Observatório registra meteoro de grande magnitude no Brasil

Fenômeno teve duração de 5 segundos e foi o maior registrado em 2022 no Rio Grande do Sul. O meteoro foi classificado como um bólido

Publicado em 04 de Outubro de 2022 às 09:51

Agência FolhaPress

Publicado em 

04 out 2022 às 09:51

CRISTINA CAMARGO

Imagem do meteoro registrada pelo Observatório Espacial Heller & Jung, localizado em Taquara (RS)
Imagem do meteoro registrada pelo Observatório Espacial Heller & Jung, localizado em Taquara (RS) Crédito: Reprodução
O Observatório Espacial Heller & Jung, localizado em Taquara, no Rio Grande do Sul, registrou na madrugada de segunda-feira (3) o maior meteoro bólido sobre o estado em 2022.
O registro foi feito às 2h26 por uma câmera posicionada como se estivesse 100% olhando para cima, segundo o professor Carlos Jung, fundador do observatório.
"O meteoro ingressou na atmosfera a uma altitude de 107,1 km e foi extinto a uma altitude de 81,8 km possivelmente sobre a cidade de Capão da Canoa, no Rio Grande do Sul", explicou Jung em um vídeo em que compartilhou o registro.
De acordo com ele, o meteoro é da chuva "october gamma puppids", teve duração de 5 segundos e magnitude de -9, a maior registrada este ano no Rio Grande do Sul.
Para que um meteoro seja classificado como um bólido é necessário que a intensidade do seu brilho seja igual ou maior a um brilho análogo ao do planeta Vênus.
O Observatório Espacial Heller & Jung possui 20 câmeras que funcionam durante as noites e registram imagens de meteoros e satélites.
Na madrugada de 3 de agosto, moradores da capital e do interior de São Paulo relataram terem visto um clarão no céu por volta das 5h, seguido de um rastro luminoso em direção ao chão.
"Tudo indica ser um meteoro do tipo bólido.

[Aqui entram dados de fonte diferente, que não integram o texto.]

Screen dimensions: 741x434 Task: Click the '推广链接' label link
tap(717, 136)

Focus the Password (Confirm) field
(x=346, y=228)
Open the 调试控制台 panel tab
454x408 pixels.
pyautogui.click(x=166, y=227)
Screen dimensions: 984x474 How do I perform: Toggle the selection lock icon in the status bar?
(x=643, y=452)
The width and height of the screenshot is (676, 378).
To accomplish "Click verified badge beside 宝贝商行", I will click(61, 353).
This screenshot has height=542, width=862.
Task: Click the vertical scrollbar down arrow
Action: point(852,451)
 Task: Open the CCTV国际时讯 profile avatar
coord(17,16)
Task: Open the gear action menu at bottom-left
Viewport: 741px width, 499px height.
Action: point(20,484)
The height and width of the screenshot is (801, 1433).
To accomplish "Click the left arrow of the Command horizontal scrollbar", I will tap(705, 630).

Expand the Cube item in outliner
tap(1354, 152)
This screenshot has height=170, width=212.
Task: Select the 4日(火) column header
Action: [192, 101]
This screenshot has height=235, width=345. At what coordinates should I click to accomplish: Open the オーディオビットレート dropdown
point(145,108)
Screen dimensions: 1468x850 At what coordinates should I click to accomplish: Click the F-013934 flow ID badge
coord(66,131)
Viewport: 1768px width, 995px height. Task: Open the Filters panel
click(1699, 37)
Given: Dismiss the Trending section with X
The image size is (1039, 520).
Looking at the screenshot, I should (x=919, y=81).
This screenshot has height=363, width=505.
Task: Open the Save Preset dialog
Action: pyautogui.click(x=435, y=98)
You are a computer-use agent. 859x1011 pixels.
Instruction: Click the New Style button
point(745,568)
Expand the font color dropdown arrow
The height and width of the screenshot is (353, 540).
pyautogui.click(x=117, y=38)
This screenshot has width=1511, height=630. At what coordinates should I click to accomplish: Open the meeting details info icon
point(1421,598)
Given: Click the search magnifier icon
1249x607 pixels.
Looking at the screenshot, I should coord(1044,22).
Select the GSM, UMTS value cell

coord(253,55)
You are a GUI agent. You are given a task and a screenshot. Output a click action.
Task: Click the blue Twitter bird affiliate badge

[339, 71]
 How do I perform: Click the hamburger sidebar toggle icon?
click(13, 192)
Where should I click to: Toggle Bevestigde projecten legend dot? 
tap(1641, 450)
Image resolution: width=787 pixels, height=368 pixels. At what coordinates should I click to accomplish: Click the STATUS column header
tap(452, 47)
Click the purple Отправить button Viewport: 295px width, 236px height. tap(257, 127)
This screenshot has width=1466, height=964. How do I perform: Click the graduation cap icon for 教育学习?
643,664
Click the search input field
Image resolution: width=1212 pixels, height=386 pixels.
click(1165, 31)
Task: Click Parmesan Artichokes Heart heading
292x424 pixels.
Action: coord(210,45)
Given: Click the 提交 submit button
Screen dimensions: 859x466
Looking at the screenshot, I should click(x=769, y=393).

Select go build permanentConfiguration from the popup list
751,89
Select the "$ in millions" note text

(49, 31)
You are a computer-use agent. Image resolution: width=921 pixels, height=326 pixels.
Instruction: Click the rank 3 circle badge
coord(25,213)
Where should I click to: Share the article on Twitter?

Eles são bem comuns, ocorrem o tempo todo porque a Terra é atingida por toneladas de matéria interplanetária diariamente, mas como a maior parte da Terra é água, os bólidos ocorrem no mar e acabam não sendo registrados", explicou, na ocasião, o astrônomo Marcelo De Cicco, coordenador do projeto Exoss de estudo de meteoros ligado ao Observatório Nacional.
O astrônomo afirmou que a queda de um meteoro como o registrado em agosto pode acontecer em qualquer ponto do planeta e que não há nada que indique a existência de um lugar mais propenso a registros como esse.